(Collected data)
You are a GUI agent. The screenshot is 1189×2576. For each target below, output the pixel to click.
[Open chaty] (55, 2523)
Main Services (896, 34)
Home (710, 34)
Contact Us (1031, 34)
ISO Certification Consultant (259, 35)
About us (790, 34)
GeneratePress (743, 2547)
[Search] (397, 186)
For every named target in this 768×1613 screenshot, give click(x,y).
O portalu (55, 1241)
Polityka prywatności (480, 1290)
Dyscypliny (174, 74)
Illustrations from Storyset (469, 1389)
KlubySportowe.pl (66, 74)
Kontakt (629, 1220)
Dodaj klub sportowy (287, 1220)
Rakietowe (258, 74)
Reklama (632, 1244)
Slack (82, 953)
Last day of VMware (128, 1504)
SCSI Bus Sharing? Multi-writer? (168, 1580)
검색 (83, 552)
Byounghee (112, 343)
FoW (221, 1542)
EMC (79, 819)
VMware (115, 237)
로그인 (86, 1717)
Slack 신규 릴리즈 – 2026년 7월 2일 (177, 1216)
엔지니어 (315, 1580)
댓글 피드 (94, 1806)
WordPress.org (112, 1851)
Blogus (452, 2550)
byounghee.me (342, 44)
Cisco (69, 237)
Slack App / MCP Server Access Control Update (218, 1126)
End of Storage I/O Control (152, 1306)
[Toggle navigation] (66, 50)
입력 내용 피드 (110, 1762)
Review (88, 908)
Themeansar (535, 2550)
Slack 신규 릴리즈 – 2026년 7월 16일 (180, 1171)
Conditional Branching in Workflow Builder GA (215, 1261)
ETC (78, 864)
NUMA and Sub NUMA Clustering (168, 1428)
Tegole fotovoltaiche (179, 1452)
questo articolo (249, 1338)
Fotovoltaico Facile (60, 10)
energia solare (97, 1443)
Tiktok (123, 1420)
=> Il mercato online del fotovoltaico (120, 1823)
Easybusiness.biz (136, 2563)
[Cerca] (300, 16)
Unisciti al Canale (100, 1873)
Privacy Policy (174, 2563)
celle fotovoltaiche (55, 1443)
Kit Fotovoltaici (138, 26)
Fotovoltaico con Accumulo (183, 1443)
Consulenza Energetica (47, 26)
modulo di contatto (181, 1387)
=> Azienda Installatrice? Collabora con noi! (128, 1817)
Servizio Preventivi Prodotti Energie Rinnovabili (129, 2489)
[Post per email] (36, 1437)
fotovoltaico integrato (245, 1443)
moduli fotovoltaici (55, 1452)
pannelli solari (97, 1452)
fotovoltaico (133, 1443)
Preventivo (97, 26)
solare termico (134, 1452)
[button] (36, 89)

Directions:
Copy the records above exactly, starting at the line that contains "EMC (79, 819)" and ending at the last line, and leave out all earlier lines.

Answer to this problem:
EMC (79, 819)
VMware (115, 237)
로그인 (86, 1717)
Slack 신규 릴리즈 – 2026년 7월 2일 (177, 1216)
엔지니어 (315, 1580)
댓글 피드 (94, 1806)
WordPress.org (112, 1851)
Blogus (452, 2550)
byounghee.me (342, 44)
Cisco (69, 237)
Slack App / MCP Server Access Control Update (218, 1126)
End of Storage I/O Control (152, 1306)
[Toggle navigation] (66, 50)
입력 내용 피드 (110, 1762)
Review (88, 908)
Themeansar (535, 2550)
Slack 신규 릴리즈 – 2026년 7월 16일 (180, 1171)
Conditional Branching in Workflow Builder GA (215, 1261)
ETC (78, 864)
NUMA and Sub NUMA Clustering (168, 1428)
Tegole fotovoltaiche (179, 1452)
questo articolo (249, 1338)
Fotovoltaico Facile (60, 10)
energia solare (97, 1443)
Tiktok (123, 1420)
=> Il mercato online del fotovoltaico (120, 1823)
Easybusiness.biz (136, 2563)
[Cerca] (300, 16)
Unisciti al Canale (100, 1873)
Privacy Policy (174, 2563)
celle fotovoltaiche (55, 1443)
Kit Fotovoltaici (138, 26)
Fotovoltaico con Accumulo (183, 1443)
Consulenza Energetica (47, 26)
modulo di contatto (181, 1387)
=> Azienda Installatrice? Collabora con noi! (128, 1817)
Servizio Preventivi Prodotti Energie Rinnovabili (129, 2489)
[Post per email] (36, 1437)
fotovoltaico integrato (245, 1443)
moduli fotovoltaici (55, 1452)
pannelli solari (97, 1452)
fotovoltaico (133, 1443)
Preventivo (97, 26)
solare termico (134, 1452)
[button] (36, 89)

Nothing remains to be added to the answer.